• [Work to complete] Print the whole listing again exactly, keeping no pictures in it.

++++++++++

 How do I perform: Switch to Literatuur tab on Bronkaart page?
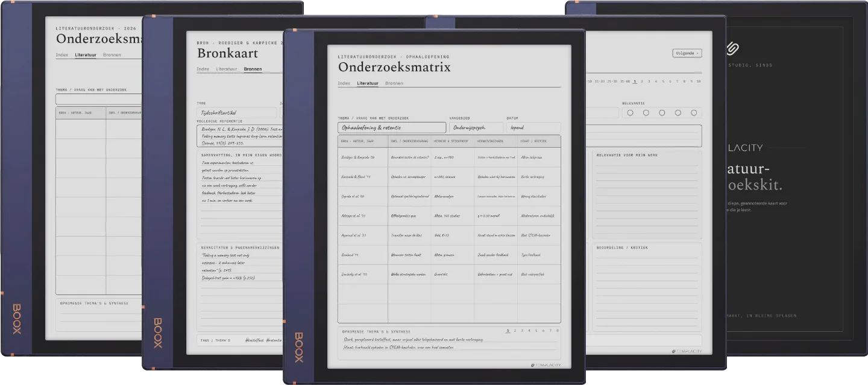(227, 69)
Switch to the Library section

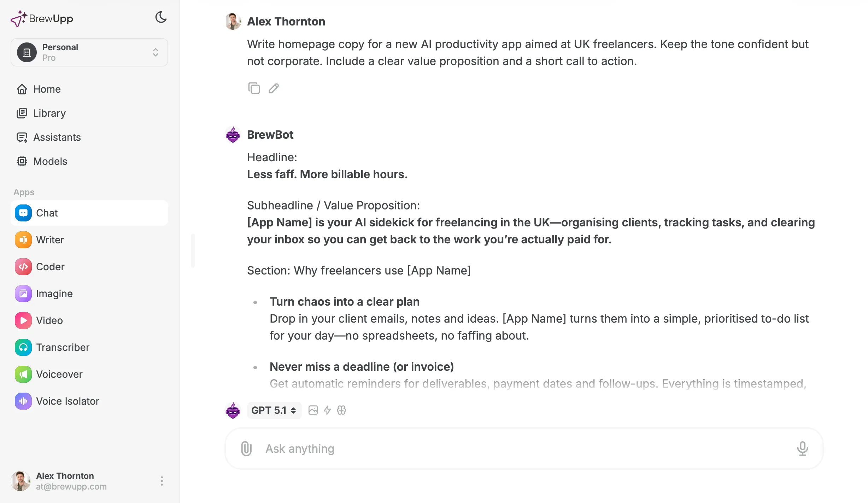click(x=49, y=113)
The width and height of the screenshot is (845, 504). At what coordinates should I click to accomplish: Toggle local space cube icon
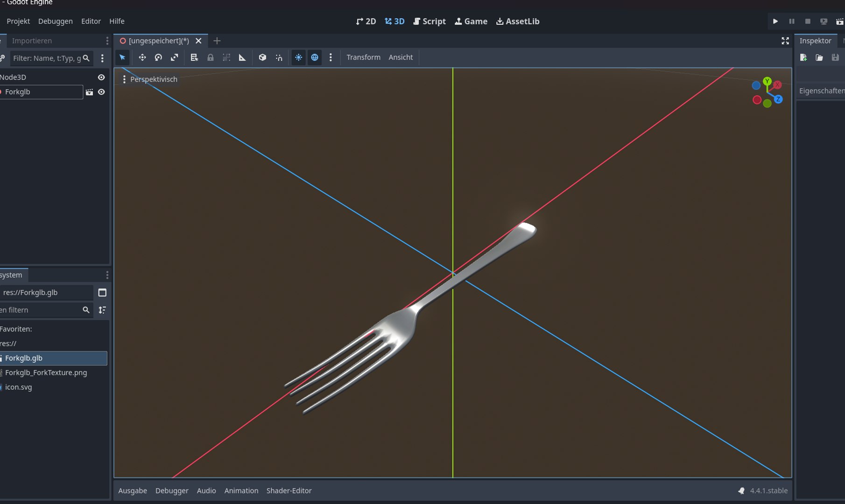262,57
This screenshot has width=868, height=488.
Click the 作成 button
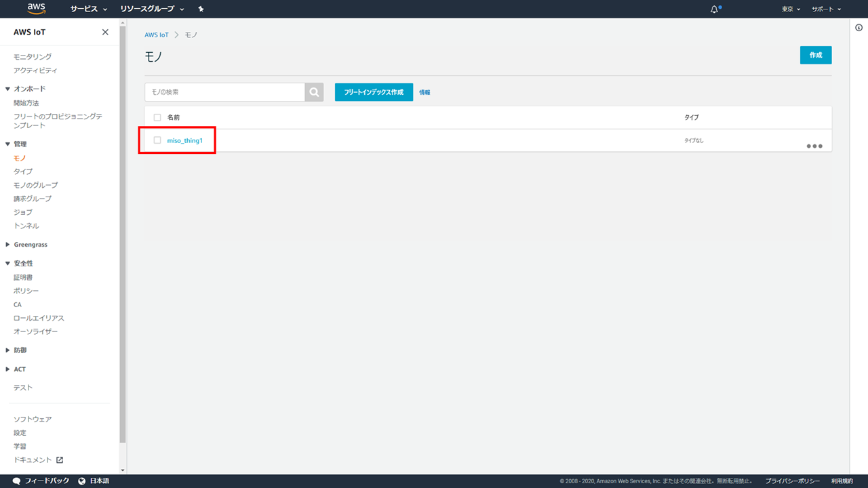(x=815, y=56)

++++++++++

• [Solution]
 How do I perform: Switch to Literatuur tab on Bronkaart page?
(227, 69)
Switch to the Library section

click(x=49, y=113)
The width and height of the screenshot is (845, 504). At what coordinates should I click to accomplish: Toggle local space cube icon
262,57
This screenshot has width=868, height=488.
Click the 作成 button
(x=815, y=56)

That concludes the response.